Measuring and Detecting Virality on Social Media: The Case of Twitter's Viral Tweets Topic (2303.06120v2)

Published 10 Mar 2023 in cs.SI and cs.CY

Abstract: Social media posts may go viral and reach large numbers of people within a short period of time. Such posts may threaten the public dialogue if they contain misleading content, making their early detection highly crucial. Previous works proposed their own metrics to annotate if a tweet is viral or not in order to automatically detect them later. However, such metrics may not accurately represent viral tweets or may introduce too many false positives. In this work, we use the ground truth data provided by Twitter's "Viral Tweets" topic to review the current metrics and also propose our own metric. We find that a tweet is more likely to be classified as viral by Twitter if the ratio of retweets to its author's followers exceeds some threshold. We found this threshold to be 2.16 in our experiments. This rule results in less false positives although it favors smaller accounts. We also propose a transformers-based model to early detect viral tweets which reports an F1 score of 0.79. The code and the tweet ids are publicly available at: https://github.com/tugrulz/ViralTweets

Citations (8)

View on Semantic Scholar

Summary

The paper introduces a novel virality metric using a log-transformed retweet-to-follower ratio that achieves higher detection accuracy (F1 score of 0.79).
It employs a BERT-based transformer model augmented with tweet-level features like media and hashtags to enable early and reliable detection.
The study emphasizes a systematic, data-driven approach to overcome oversimplified metrics, thereby enhancing strategies to combat misinformation on social media.

Introduction

The paper "Measuring and Detecting Virality on Social Media: The Case of Twitter's Viral Tweets Topic" presents a detailed analysis of virality on Twitter. The paper utilizes Twitter's "Viral Tweets" topic, which provides authentic and reliable ground truth data to assess various metrics aimed at identifying viral tweets. A new metric is proposed based on the retweet-to-follower ratio, in conjunction with a transformer-based model for early detection, which offers promising results over previous methodologies.

Figure 1: An example of a tweet listed under Viral Tweets topic page. The tweet was viewed by 851,000 users in 20 hours despite that the account had only 1000 followers.

Metrics of Virality

The paper explores several existing metrics for measuring tweet virality, such as retweet counts exceeding a hard threshold (RT > T) or being normalized by a user's typical tweet retweet counts. However, these often fail to accurately predict virality due to their oversimplification and the inability to account for network impact or potential manipulations by bots.

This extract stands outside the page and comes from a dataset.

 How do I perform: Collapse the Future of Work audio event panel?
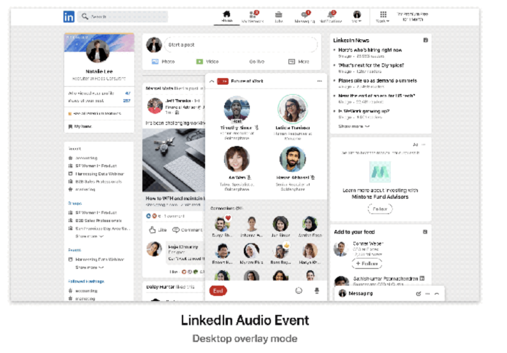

The research introduces an innovative metric predicated on the log of the retweet-to-follower ratio, which demonstrates superior precision in identifying viral tweets. In extensive experiments, the log-scale metric yields an enhanced harmonic mean of AUC and a higher accuracy in distinguishing truly viral tweets from non-viral ones, proving less lenient and more effective across diverse user account types.

Detecting Viral Content

The paper employs a transformer-based machine learning model to predict viral tweets, focusing exclusively on the content to aid real-time detection for fact-checking purposes. Utilizing BERT-based LLMs, alongside additional tweet-level features such as the presence of media or hashtags, the system efficiently discerns potential viral posts.

Figure 2: The retweet counts of the tweets and the follower counts of the authors in bins with size 1000. We observe that the data is skewed left, towards unpopular users with retweet counts less than 10,000.

The integration of these models with the newly established virality metric significantly boosts prediction accuracy, achieving an F1 score of 0.79, significantly higher than previous models without extra feature integration.

Discussion and Implications

The empirical analysis highlights the importance of using a systematic and data-driven approach to define virality. By leveraging authentic data provided directly by Twitter, the paper circumvents the flaws present in prior methodologies that rely heavily on public metrics.

The combination of mechanical learning models with a refined metric not only offers practical utility in detecting and managing viral content but also sets a foundation for addressing the challenges faced by platforms in combatting misinformation and its rapid dissemination.

Conclusion

The paper comprehensively evaluates the existing and new metrics for tweet virality, revealing substantial improvements in detection accuracy using refined approaches. This work furnishes a robust framework for researchers and practitioners aiming to tackle virality and its associated consequences in online social networks. Future research may benefit from these insights, applying them across varying platforms that lack inherent data transparency, and extending them to analyze media-rich content, which is shown to have a significant impact on virality.